§ **Data records**
- Opening Delimiter -
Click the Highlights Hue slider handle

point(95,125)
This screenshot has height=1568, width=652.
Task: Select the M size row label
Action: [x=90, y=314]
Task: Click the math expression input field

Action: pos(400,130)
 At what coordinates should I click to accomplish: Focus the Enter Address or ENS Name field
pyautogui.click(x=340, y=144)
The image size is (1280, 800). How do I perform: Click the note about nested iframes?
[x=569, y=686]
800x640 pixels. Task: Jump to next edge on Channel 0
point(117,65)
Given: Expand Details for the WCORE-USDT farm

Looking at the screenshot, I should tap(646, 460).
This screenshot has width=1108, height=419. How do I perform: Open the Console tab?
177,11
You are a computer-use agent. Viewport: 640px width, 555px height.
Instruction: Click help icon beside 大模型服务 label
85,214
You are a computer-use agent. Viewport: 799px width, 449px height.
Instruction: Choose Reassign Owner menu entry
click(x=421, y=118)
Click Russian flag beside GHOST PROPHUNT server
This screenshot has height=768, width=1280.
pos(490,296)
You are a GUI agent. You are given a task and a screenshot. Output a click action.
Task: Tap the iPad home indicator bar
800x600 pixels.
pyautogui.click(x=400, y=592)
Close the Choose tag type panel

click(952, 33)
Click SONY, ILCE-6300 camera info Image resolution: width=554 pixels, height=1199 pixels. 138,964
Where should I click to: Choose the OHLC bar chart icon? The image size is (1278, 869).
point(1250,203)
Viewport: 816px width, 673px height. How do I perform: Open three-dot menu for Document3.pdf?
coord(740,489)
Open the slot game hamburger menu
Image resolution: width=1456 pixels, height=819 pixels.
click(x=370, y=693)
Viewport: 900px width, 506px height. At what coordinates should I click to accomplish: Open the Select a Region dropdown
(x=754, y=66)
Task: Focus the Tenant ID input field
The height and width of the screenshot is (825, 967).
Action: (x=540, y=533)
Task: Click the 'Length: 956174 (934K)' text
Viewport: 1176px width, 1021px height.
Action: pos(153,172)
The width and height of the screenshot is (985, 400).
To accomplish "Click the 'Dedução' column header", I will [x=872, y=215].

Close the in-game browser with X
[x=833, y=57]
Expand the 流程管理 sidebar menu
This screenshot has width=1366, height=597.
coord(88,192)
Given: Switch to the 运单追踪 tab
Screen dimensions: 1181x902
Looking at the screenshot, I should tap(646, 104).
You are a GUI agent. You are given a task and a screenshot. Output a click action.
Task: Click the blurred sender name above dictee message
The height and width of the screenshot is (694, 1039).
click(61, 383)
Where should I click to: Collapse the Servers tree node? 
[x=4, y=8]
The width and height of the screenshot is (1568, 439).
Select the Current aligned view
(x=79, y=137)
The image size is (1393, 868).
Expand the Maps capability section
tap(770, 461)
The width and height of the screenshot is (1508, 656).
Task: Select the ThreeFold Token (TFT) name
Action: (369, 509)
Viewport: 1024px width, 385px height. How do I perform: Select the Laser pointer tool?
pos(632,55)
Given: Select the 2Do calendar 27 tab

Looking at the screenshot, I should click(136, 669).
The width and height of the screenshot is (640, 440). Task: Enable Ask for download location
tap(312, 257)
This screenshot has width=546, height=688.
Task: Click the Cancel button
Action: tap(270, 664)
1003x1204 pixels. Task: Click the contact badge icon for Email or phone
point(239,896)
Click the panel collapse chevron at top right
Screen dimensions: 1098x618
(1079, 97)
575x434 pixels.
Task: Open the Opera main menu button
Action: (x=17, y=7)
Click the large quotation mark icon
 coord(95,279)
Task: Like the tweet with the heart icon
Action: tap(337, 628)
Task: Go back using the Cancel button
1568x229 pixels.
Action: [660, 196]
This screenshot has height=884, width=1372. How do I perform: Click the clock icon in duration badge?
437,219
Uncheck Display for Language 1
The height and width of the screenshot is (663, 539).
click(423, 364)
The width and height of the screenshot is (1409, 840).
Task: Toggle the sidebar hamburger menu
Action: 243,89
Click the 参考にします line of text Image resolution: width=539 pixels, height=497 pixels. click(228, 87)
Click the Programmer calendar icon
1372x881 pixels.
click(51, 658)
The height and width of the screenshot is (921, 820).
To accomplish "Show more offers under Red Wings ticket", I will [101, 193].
- Closing Delimiter -
§ **Task item**
A faithful, complete copy of the entries above is required.

§ **Answer section**
Click the Highlights Hue slider handle

point(95,125)
This screenshot has height=1568, width=652.
Task: Select the M size row label
Action: [x=90, y=314]
Task: Click the math expression input field

Action: pos(400,130)
 At what coordinates should I click to accomplish: Focus the Enter Address or ENS Name field
pyautogui.click(x=340, y=144)
The image size is (1280, 800). How do I perform: Click the note about nested iframes?
[x=569, y=686]
800x640 pixels. Task: Jump to next edge on Channel 0
point(117,65)
Given: Expand Details for the WCORE-USDT farm

Looking at the screenshot, I should tap(646, 460).
This screenshot has width=1108, height=419. How do I perform: Open the Console tab?
177,11
You are a computer-use agent. Viewport: 640px width, 555px height.
Instruction: Click help icon beside 大模型服务 label
85,214
You are a computer-use agent. Viewport: 799px width, 449px height.
Instruction: Choose Reassign Owner menu entry
click(x=421, y=118)
Click Russian flag beside GHOST PROPHUNT server
This screenshot has height=768, width=1280.
pos(490,296)
You are a GUI agent. You are given a task and a screenshot. Output a click action.
Task: Tap the iPad home indicator bar
800x600 pixels.
pyautogui.click(x=400, y=592)
Close the Choose tag type panel

click(952, 33)
Click SONY, ILCE-6300 camera info Image resolution: width=554 pixels, height=1199 pixels. 138,964
Where should I click to: Choose the OHLC bar chart icon? The image size is (1278, 869).
point(1250,203)
Viewport: 816px width, 673px height. How do I perform: Open three-dot menu for Document3.pdf?
coord(740,489)
Open the slot game hamburger menu
Image resolution: width=1456 pixels, height=819 pixels.
click(x=370, y=693)
Viewport: 900px width, 506px height. At what coordinates should I click to accomplish: Open the Select a Region dropdown
(x=754, y=66)
Task: Focus the Tenant ID input field
The height and width of the screenshot is (825, 967).
Action: (x=540, y=533)
Task: Click the 'Length: 956174 (934K)' text
Viewport: 1176px width, 1021px height.
Action: pos(153,172)
The width and height of the screenshot is (985, 400).
To accomplish "Click the 'Dedução' column header", I will [x=872, y=215].

Close the in-game browser with X
[x=833, y=57]
Expand the 流程管理 sidebar menu
This screenshot has width=1366, height=597.
coord(88,192)
Given: Switch to the 运单追踪 tab
Screen dimensions: 1181x902
Looking at the screenshot, I should tap(646, 104).
You are a GUI agent. You are given a task and a screenshot. Output a click action.
Task: Click the blurred sender name above dictee message
The height and width of the screenshot is (694, 1039).
click(61, 383)
Where should I click to: Collapse the Servers tree node? 
[x=4, y=8]
The width and height of the screenshot is (1568, 439).
Select the Current aligned view
(x=79, y=137)
The image size is (1393, 868).
Expand the Maps capability section
tap(770, 461)
The width and height of the screenshot is (1508, 656).
Task: Select the ThreeFold Token (TFT) name
Action: (369, 509)
Viewport: 1024px width, 385px height. How do I perform: Select the Laser pointer tool?
pos(632,55)
Given: Select the 2Do calendar 27 tab

Looking at the screenshot, I should click(136, 669).
The width and height of the screenshot is (640, 440). Task: Enable Ask for download location
tap(312, 257)
This screenshot has width=546, height=688.
Task: Click the Cancel button
Action: tap(270, 664)
1003x1204 pixels. Task: Click the contact badge icon for Email or phone
point(239,896)
Click the panel collapse chevron at top right
Screen dimensions: 1098x618
(1079, 97)
575x434 pixels.
Task: Open the Opera main menu button
Action: (x=17, y=7)
Click the large quotation mark icon
 coord(95,279)
Task: Like the tweet with the heart icon
Action: tap(337, 628)
Task: Go back using the Cancel button
1568x229 pixels.
Action: [660, 196]
This screenshot has height=884, width=1372. How do I perform: Click the clock icon in duration badge?
437,219
Uncheck Display for Language 1
The height and width of the screenshot is (663, 539).
click(423, 364)
The width and height of the screenshot is (1409, 840).
Task: Toggle the sidebar hamburger menu
Action: 243,89
Click the 参考にします line of text Image resolution: width=539 pixels, height=497 pixels. click(228, 87)
Click the Programmer calendar icon
1372x881 pixels.
click(51, 658)
The height and width of the screenshot is (921, 820).
To accomplish "Show more offers under Red Wings ticket", I will [101, 193].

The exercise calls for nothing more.